- [Written problem]: Reproduce only the lines from the start of the records down through the line containing "pyautogui.click(x=657, y=232)", requests included. Shift every coordinate in the answers by adding 116.

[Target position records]
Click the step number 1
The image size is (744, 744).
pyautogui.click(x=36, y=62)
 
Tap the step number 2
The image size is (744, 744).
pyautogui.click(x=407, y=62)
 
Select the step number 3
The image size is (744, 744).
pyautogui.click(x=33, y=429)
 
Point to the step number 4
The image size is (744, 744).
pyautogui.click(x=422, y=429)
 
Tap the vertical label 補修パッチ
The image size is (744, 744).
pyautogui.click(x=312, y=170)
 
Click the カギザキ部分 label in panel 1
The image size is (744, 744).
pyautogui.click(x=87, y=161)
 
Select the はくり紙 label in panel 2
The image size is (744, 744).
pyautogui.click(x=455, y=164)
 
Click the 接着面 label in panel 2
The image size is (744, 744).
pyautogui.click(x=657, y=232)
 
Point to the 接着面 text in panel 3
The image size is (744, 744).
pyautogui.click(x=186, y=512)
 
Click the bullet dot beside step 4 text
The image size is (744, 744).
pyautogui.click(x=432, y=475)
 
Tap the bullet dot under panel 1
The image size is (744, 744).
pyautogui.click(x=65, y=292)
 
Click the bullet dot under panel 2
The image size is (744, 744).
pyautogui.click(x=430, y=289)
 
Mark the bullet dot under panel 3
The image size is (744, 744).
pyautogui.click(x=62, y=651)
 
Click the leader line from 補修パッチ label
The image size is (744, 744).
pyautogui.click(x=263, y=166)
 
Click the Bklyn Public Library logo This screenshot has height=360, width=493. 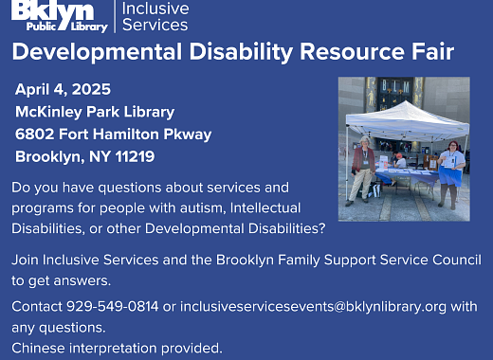click(54, 16)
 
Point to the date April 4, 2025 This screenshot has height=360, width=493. click(63, 90)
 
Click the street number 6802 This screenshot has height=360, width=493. click(37, 135)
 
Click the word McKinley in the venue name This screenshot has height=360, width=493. click(48, 112)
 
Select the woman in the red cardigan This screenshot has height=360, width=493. click(363, 166)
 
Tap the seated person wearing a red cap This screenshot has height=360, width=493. click(400, 160)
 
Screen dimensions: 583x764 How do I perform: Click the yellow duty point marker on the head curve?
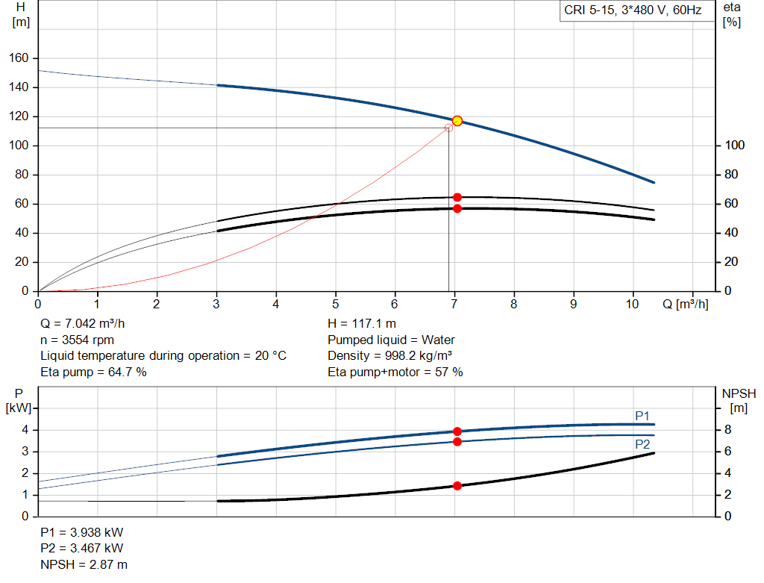[457, 121]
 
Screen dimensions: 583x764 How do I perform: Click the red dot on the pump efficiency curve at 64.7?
[457, 197]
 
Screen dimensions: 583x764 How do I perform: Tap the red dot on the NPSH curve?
[457, 486]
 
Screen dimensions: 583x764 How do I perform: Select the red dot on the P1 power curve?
[457, 431]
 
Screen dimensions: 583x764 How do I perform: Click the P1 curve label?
[642, 416]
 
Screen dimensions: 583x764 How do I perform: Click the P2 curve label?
[642, 444]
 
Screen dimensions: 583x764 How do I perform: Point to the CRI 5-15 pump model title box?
[633, 11]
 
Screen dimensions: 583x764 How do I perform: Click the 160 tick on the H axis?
[19, 58]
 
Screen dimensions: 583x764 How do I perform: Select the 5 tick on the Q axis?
[336, 304]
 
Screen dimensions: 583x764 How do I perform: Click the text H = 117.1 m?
[362, 324]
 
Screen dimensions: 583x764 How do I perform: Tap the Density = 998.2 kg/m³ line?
[390, 355]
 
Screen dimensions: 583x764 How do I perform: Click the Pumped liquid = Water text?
[391, 340]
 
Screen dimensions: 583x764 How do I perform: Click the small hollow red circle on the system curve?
[449, 128]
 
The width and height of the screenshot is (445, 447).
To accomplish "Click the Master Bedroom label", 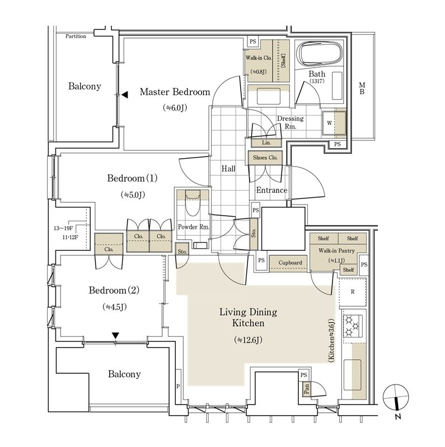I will click(x=175, y=92).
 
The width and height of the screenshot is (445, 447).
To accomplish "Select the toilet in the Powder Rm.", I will click(x=192, y=206).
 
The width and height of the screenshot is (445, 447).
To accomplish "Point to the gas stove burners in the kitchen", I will click(x=353, y=326).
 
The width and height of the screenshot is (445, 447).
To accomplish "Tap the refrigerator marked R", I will click(x=353, y=292).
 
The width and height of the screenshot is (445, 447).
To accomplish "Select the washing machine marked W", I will click(x=329, y=123).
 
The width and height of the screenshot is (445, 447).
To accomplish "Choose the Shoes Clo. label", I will click(x=265, y=158).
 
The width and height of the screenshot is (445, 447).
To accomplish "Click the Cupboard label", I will click(x=290, y=263).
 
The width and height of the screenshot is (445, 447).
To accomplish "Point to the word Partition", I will click(x=76, y=36).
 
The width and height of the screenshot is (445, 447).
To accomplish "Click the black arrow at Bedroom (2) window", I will click(x=115, y=335).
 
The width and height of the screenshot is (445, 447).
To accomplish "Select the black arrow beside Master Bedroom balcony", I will click(x=125, y=94).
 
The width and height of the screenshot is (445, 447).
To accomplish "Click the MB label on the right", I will click(x=362, y=88).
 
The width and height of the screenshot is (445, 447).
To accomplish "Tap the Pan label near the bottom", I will click(x=306, y=389).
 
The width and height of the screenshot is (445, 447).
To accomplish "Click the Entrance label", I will click(x=271, y=191).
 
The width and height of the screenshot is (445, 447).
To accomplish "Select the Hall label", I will click(x=228, y=168).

- [Response to the exercise]:
Click the step number 1
The image size is (744, 744).
pyautogui.click(x=152, y=178)
 
Tap the step number 2
The image size is (744, 744).
pyautogui.click(x=523, y=178)
 
Select the step number 3
The image size is (744, 744).
pyautogui.click(x=149, y=545)
 
Point to the step number 4
The image size is (744, 744).
pyautogui.click(x=538, y=545)
 
Tap the vertical label 補修パッチ
The image size is (744, 744).
pyautogui.click(x=428, y=286)
 
Click the カギザキ部分 label in panel 1
The image size is (744, 744).
pyautogui.click(x=203, y=277)
 
Select the はくり紙 label in panel 2
The image size is (744, 744).
pyautogui.click(x=571, y=280)
 
Click the 接着面 label in panel 2
The image size is (744, 744).
pyautogui.click(x=773, y=348)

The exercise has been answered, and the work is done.